Les luttes féministes et la langue n’en sont pas à leurs premiers croisements; une des problématiques qui a le plus fait parler dans les dernières années au sein de la francophonie est l’invisibilisation des femmes dans la langue. Ce phénomène est d’autant plus marqué lorsqu’il est sujet de noms de métiers et de titres de fonctions. Voilà le terrain sur lequel nous emmènent les auteurs et les autrices de l’ouvrage collectif Le féminin et le masculin dans la langue : l’écriture inclusive en questions, paru en 2019, sous la direction de Danièle Manesse et Gilles Siouffi[1].
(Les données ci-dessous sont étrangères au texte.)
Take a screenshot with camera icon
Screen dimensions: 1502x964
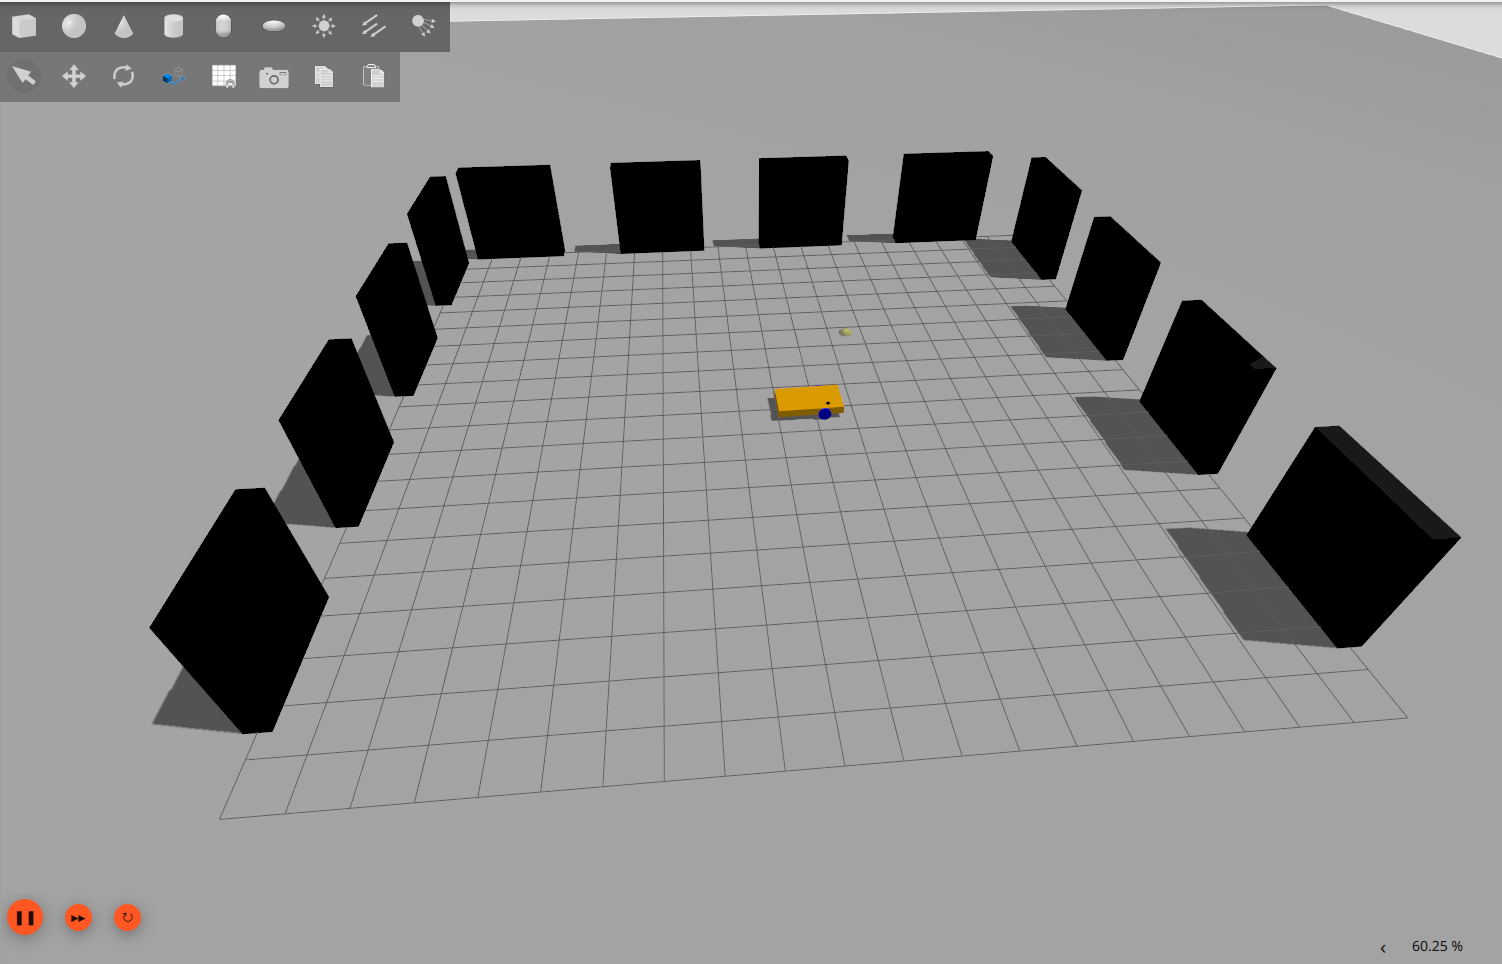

Dans le milieu francophone, cette lutte s’est déroulée à deux vitesses. D’une part, le Québec a été un pionnier en matière de féminisation par l’acceptation des formes féminisées en 1979 (Vachon-L’Heureux, 1992). L’Office de la langue française a en effet recommandé l’utilisation des formes féminines dans tous les cas possibles et a publié plusieurs ouvrages afin d’outiller la population québécoise quant à ce type de rédaction. D’autre part, la France, reconnue pour sa réticence par rapport à l’acceptation de nouvelles formes linguistiques, a longtemps résisté à l’intégration de la féminisation dans la norme linguistique. À ce titre, l’Académie française et le rôle qu’elle joue sur le plan de la normalisation de la langue ont largement été remis en question (Manesse et Siouffi, 2019, p. 21). On se rappellera par exemple des cas de politiciennes françaises qui, en 1997 et en 2014, ont demandé d’être appelées par leur titre féminisé (p. ex. Madame la Ministre plutôt que Madame le Ministre), ce qu’on leur a refusé, sous les recommandations de l’Académie française (Dawes, 2003; Manesse et Siouffi, 2019). En 2019, les « immortels » (et « immortelles[2] ») ont finalement accepté les formes féminisées des noms de métiers et de fonctions (Académie française, 2019). Malgré cette avancée, les femmes sont encore souvent mises à l’écart, non seulement dans le discours, mais aussi dans le recours même aux moyens d’expression de la langue française. L’écriture inclusive prend donc racine dans ce besoin d’inclure des personnes qui ne le sont présentement pas dans la langue.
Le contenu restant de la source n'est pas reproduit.